As you know, this goes on all the time, hindering the President's great efforts to strengthen our economy, protect our country and develop close working relationships with former adversaries such as North Korea, China and others. But the haters seem to be losing their "Inside" advantage as different type of leaders are coming forth, such as incoming Attorney General Robert Barr.
And now a few thoughts about the seasons of life.
There was a man who had four sons. He wanted them to learn to not judge things too quickly, so he sent them on a quest, in turn, to go and look at a pear tree that was a great distance away The first son went in the winter, the second in the spring, the third in summer, and the youngest son in the fall.
When they had all gone and come back, he called them in together to describe what they had seen. The first son said the tree was bent and twisted. The second son said no — it was covered with green buds and full of promise.
The third son disagreed. He said it was laden with blossoms and very beautiful. The last son disagreed with all of them. He said the tree was ripe, dripping with fruit, full of life and fulfillment.
The father then explained to his sons they were all correct because they had each seen but one season in the tree's life. He told them that we cannot judge a tree or a person, by only one season and that the essence of who we are can only be judged at the end, when all our seasons are up.
Then he said, "Don't judge a life by one difficult season. Don't let the pain of one season destroy the joy of all the rest."

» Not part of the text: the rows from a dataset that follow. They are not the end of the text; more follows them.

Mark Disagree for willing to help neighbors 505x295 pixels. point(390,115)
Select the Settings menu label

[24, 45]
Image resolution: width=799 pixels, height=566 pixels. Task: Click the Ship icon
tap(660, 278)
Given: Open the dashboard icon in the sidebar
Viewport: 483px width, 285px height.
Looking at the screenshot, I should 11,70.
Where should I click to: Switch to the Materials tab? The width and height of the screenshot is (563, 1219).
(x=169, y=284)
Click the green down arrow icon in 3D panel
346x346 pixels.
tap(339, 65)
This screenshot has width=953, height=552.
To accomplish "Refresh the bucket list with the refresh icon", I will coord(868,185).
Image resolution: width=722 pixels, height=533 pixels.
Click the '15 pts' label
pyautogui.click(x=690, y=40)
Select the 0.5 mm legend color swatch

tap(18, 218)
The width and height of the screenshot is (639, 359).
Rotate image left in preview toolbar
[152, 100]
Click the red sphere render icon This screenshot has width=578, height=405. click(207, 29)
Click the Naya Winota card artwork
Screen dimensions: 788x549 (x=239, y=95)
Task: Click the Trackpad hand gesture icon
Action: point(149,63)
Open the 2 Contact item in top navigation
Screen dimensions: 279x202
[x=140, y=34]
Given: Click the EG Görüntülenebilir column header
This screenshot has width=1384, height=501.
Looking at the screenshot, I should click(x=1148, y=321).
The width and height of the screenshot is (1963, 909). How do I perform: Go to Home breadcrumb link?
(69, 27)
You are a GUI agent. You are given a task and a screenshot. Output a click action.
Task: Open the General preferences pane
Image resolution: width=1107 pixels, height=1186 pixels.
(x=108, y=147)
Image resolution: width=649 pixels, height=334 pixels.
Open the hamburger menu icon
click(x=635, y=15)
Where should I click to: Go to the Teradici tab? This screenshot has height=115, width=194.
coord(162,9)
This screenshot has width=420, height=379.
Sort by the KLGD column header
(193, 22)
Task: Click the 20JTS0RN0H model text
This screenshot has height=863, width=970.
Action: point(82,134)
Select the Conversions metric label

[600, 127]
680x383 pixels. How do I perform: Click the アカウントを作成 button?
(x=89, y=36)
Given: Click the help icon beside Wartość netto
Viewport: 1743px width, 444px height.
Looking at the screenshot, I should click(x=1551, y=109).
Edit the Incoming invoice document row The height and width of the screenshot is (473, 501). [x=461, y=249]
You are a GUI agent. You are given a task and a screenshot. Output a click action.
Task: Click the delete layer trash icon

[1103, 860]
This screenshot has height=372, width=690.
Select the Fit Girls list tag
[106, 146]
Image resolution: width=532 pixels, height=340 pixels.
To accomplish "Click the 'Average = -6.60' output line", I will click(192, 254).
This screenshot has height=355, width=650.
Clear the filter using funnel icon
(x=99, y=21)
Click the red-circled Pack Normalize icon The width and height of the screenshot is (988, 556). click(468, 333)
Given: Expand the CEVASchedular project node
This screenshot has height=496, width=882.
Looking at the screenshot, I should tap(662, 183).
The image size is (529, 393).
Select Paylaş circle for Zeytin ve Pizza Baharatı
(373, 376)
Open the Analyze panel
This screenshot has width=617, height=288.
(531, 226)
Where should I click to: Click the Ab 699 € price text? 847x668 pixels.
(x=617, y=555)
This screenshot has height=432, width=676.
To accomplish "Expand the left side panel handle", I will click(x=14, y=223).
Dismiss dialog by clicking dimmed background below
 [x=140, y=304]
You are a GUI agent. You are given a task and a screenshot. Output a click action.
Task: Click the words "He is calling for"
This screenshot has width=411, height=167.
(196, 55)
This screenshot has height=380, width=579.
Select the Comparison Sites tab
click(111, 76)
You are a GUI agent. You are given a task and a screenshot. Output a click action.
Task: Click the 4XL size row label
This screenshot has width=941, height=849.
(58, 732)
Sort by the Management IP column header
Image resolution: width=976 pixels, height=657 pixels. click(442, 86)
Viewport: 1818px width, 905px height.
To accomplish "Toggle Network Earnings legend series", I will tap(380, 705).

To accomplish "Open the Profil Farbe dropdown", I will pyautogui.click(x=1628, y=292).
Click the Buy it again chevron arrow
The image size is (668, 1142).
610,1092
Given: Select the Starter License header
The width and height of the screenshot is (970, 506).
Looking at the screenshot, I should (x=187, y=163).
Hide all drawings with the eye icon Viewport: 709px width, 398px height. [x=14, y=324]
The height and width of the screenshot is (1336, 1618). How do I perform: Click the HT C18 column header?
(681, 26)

Now to end on a humorous note. Sitting on the edge of the highway waiting to catch speeders, a state police officer saw a car driving along at 22 miles per hour. He figured this driver was just as dangerous as a speeder, so he pulled the car over. Approaching the car he noticed there were five elderly ladies, all of them wide-eyed and looking like ghosts.
The driver, obviously confused, said, "Officer I don't understand. I wasn't going over the speed limit! What did you pull me over for?"
The officer said, "You should know that driving slower than the speed limit can also be dangerous."
"Slower than the speed limit? No sir! I was doing exactly 22 miles per hour," the lady said proudly.
The officer, trying to retain his composure, explains that 22 is the route number, not the speed limit. A little embarrassed, the lady smiled and thanked the officer for pointing out her error.
Then the officer said, "Before I go, I have a question to ask. Is every one OK? These ladies seem badly shaken and haven't said a word since I pulled you over.?"
"Oh, they'll be all right in a minute, officer. We just got off Route 141!"
The views of the columnist are not necessarily those of Neuse News.